> **Excerpt provided**
The U.K.'s tourism recovery includes English countryside roadtrips

Enduring as London’s appeal may be to city-bound vacationers, travelers are also branching out beyond London to explore other parts of the U.K. 

Viator, the online booking service for tours and attractions, said London is its biggest departure city, a gateway for travelers looking to explore the rest of England through daytrips. 

“With so many historical sites within driving distance, travelers are making the most of their days by taking multistop tours from London to visit Stonehenge, Windsor Castle and Bath,” the company said. 

Demand is strong for trips that visit the English countryside or explore northern England’s ancient and medieval history.  

“People are exploring beyond the capital,” said Camilla Davidson, head of destination management of the U.K., France & Ireland for Red Savannah. “The most popular areas include the ever-popular Cotswolds, which covers a huge area from Oxfordshire across to Gloucestershire and down as far as the Regency city of Bath. Also, the Lake District and Yorkshire in the north of England. Both are famous for their literary connections as well as dramatic scenery.”

Red Savannah, which creates custom travel and luxury tours, said demand for travel to the U.K. rebounded surprisingly quickly in 2022, with the company seeing a 62% increase year over year in inquiries to the U.K. by the end of November. That demand began to climb at a time when the dollar was at its strongest, outvaluing other major currencies for the first time in more than 20 years after the U.S. raised interest rates to combat inflation. 

“It made traveling to the U.K. really quite cheap,” said George Morgan-Grenville, founder and CEO of Red Savannah. Today, Red Savannah’s U.K. inquiries are up by 390% compared with prepandemic levels. 

Luxury tour operator Scott Dunn said its travelers who visit northern England often add Scotland to their journeys. 

“The Lake District and York are awesome if people are continuing on to Scotland, because it breaks up that distance if they’re not taking the train directly or flying directly from London to Edinburgh,” said Sarah McClendon, Europe team leader for Scott Dunn. 

Another trend the company is seeing these days is family travel. 

“I probably  a lot more families in the U.K. than I do anywhere else,” McClendon said, comparing family trips she books to Italy or Greece. “I think [the U.K.] is really back on the radar for Americans again. It’s an easier country to travel to with the language and the cultural similarities to the U.S. It’s a destination that feels pretty comfortable to guests that are still a bit hesitant to travel.”

> **Extracted material**
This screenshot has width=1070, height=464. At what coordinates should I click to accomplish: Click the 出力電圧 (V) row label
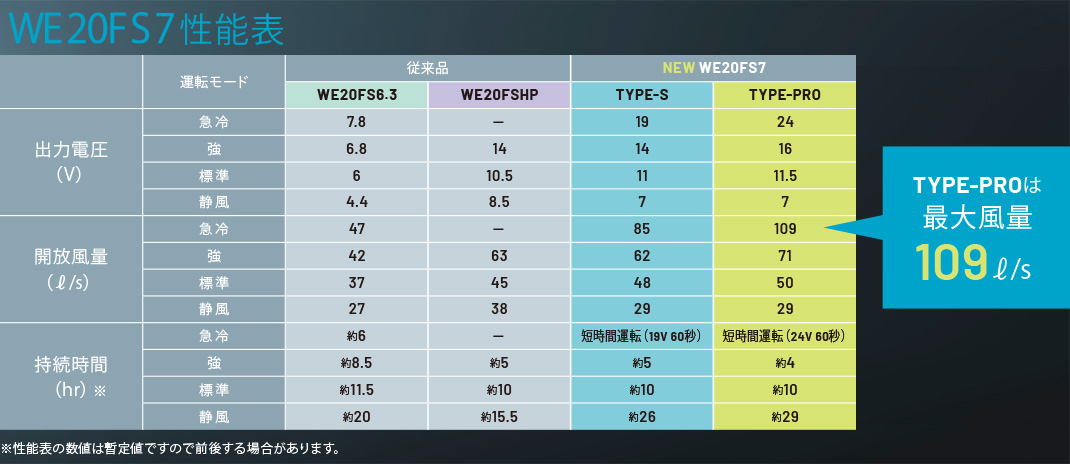71,162
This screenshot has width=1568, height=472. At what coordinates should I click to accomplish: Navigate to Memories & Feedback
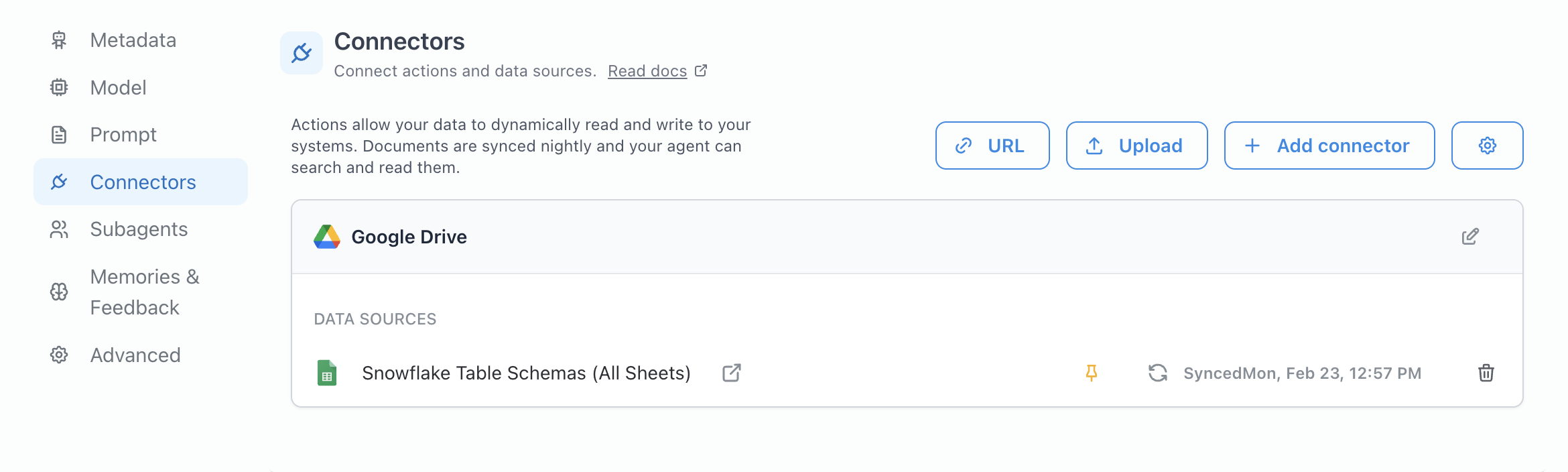click(x=144, y=292)
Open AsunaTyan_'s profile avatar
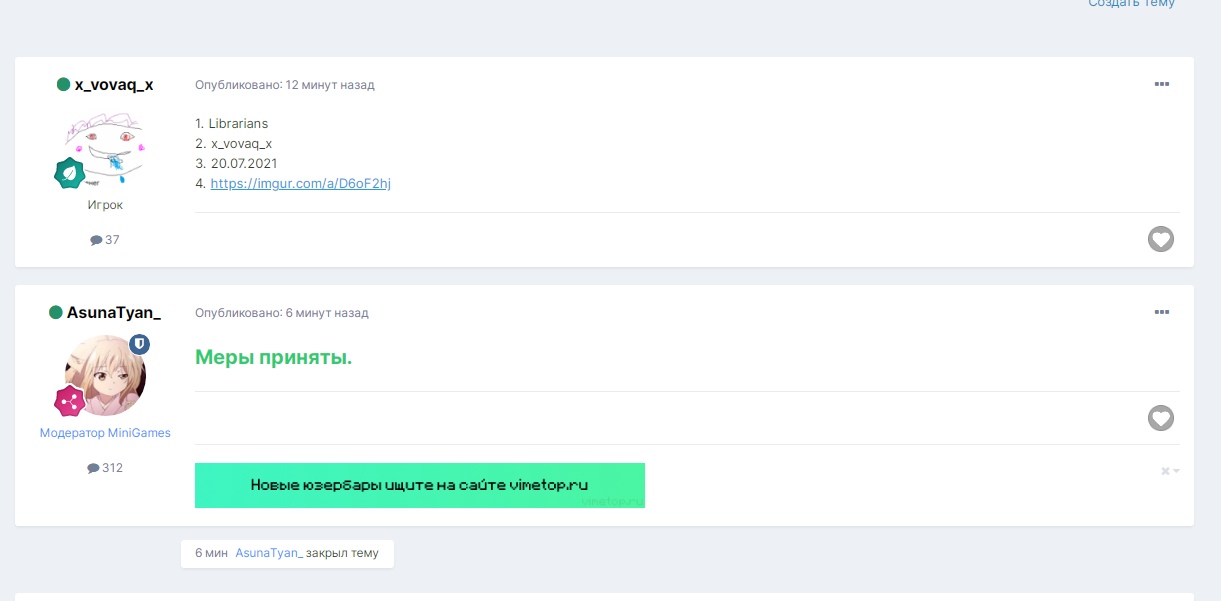Viewport: 1221px width, 601px height. (x=105, y=375)
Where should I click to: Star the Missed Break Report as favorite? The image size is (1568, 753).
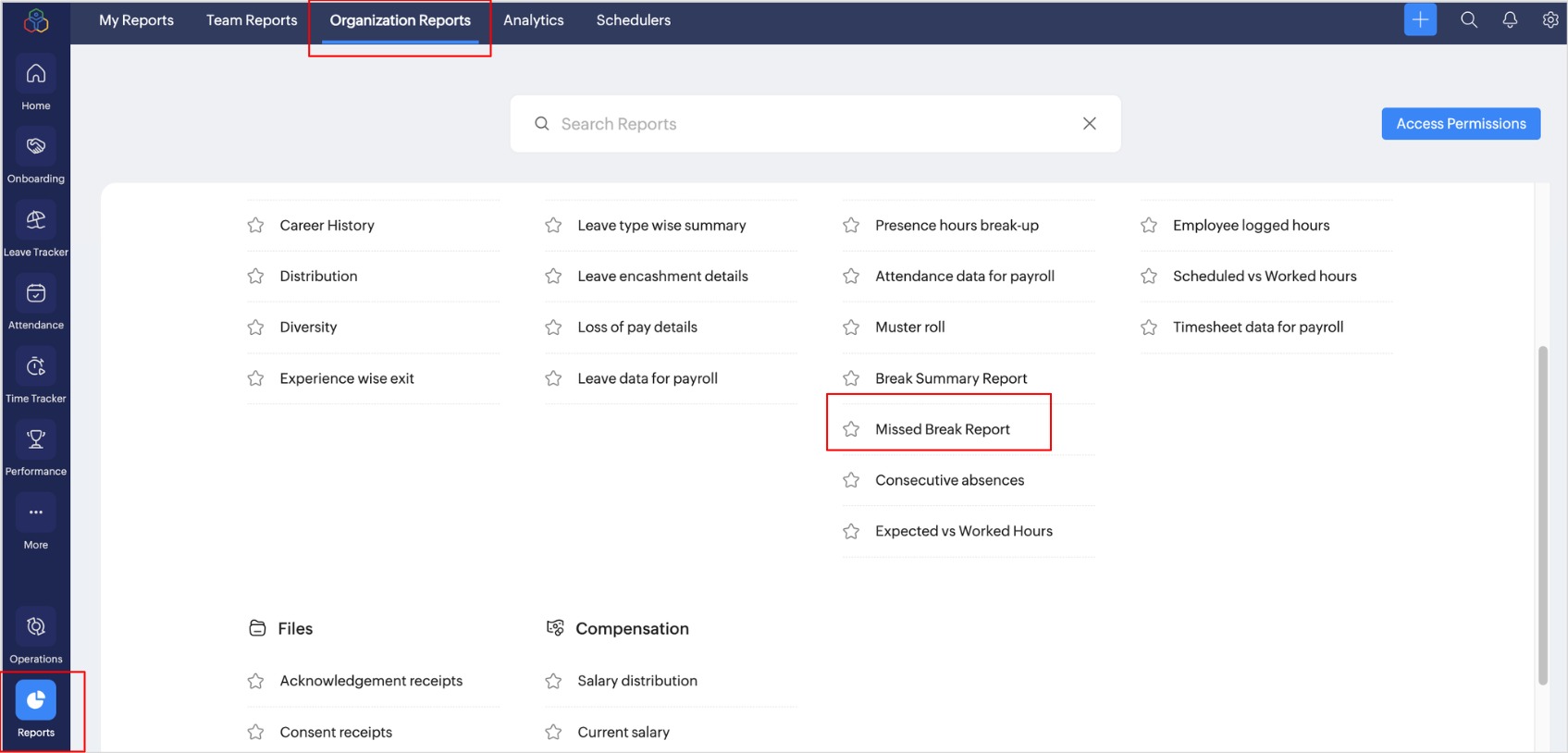(851, 429)
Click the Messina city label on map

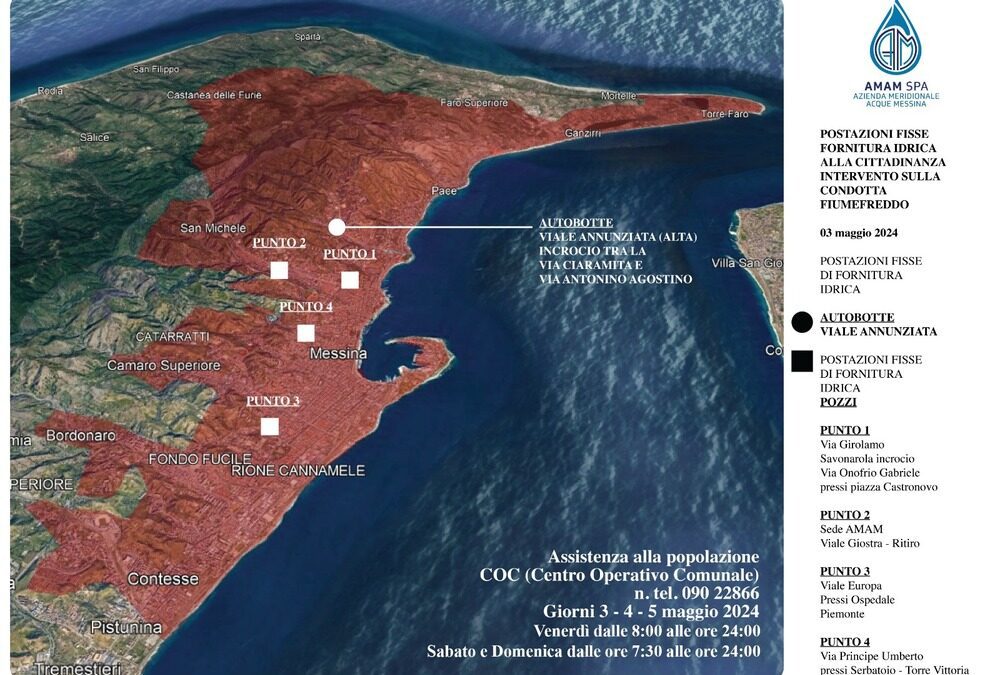(338, 354)
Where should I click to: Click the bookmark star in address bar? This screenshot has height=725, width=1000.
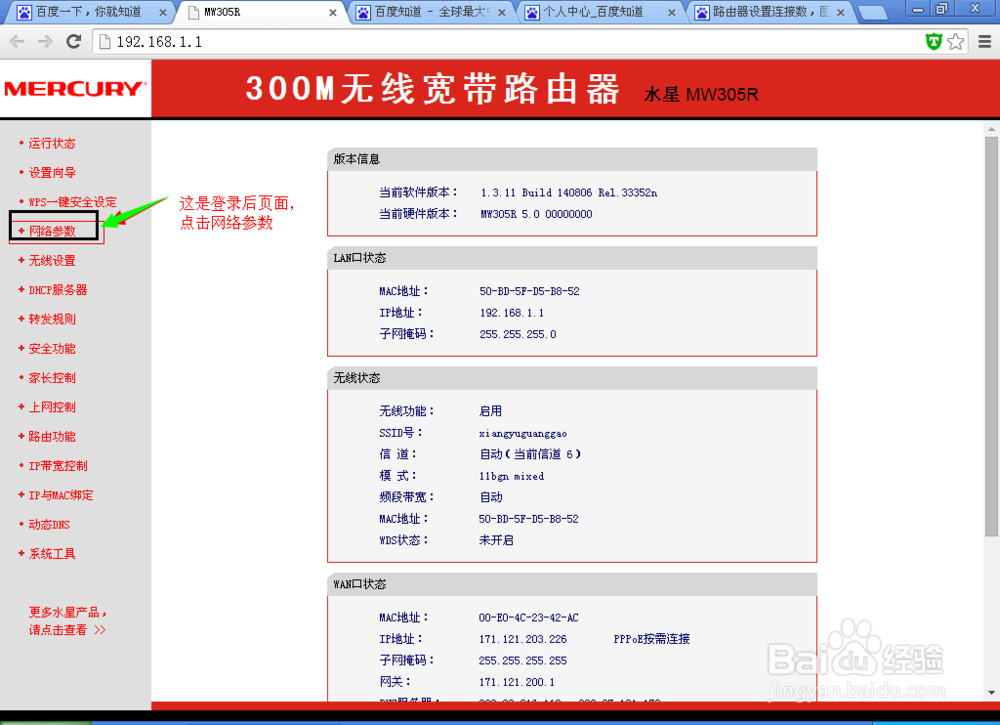pos(957,42)
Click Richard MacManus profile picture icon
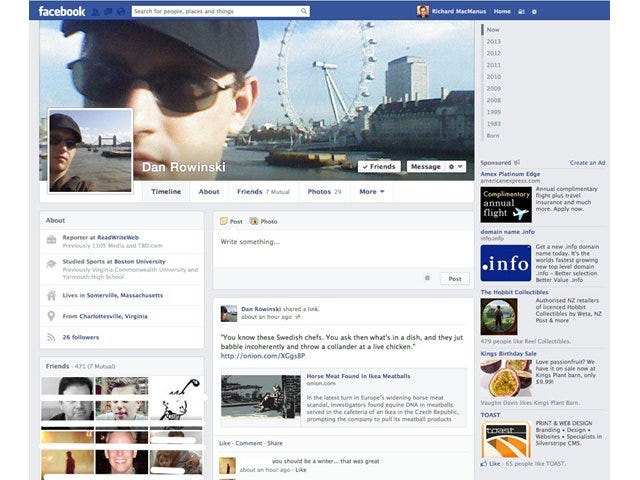Viewport: 640px width, 480px height. coord(423,11)
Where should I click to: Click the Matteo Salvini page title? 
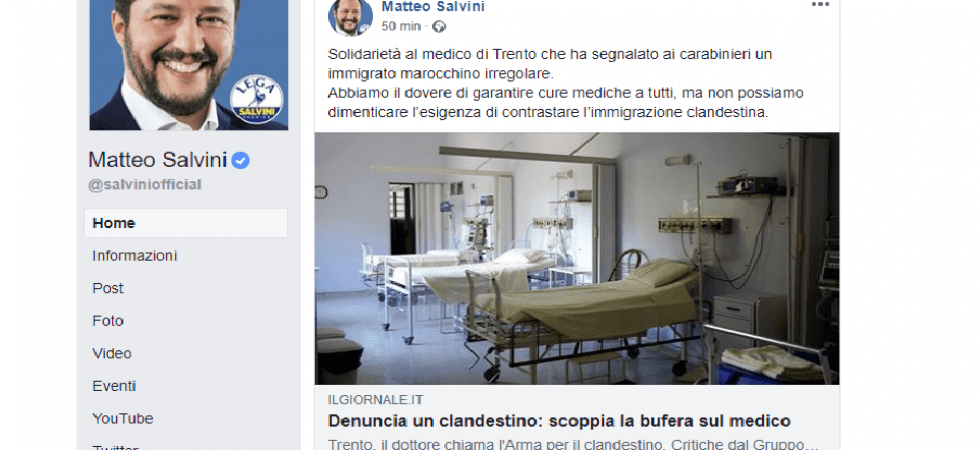157,160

> **Action item A**
Summarize the article on U.K. tourism in two sentences.
> **Action item B**
Retype the part of the U.K. tourism article starting with "The U.K.'s tourism" and going on through "England through daytrips.".
> **Action item C**
According to the U.K. tourism article, how much have Red Savannah's U.K. inquiries risen compared with prepandemic levels?
Rely only on the text itself for these.

> **Written solution A**
Travelers to the U.K. are increasingly exploring beyond London, taking tours to sites such as Stonehenge, Windsor Castle and Bath and visiting areas like the Cotswolds, the Lake District and Yorkshire. Tour companies report strong demand: Red Savannah's U.K. inquiries are up 390% over prepandemic levels after a strong dollar made the trip cheap, and Scott Dunn sees many families and travelers who add Scotland to northern England visits.

> **Written solution B**
The U.K.'s tourism recovery includes English countryside roadtrips

Enduring as London’s appeal may be to city-bound vacationers, travelers are also branching out beyond London to explore other parts of the U.K. 

Viator, the online booking service for tours and attractions, said London is its biggest departure city, a gateway for travelers looking to explore the rest of England through daytrips.

> **Written solution C**
They are up by 390%.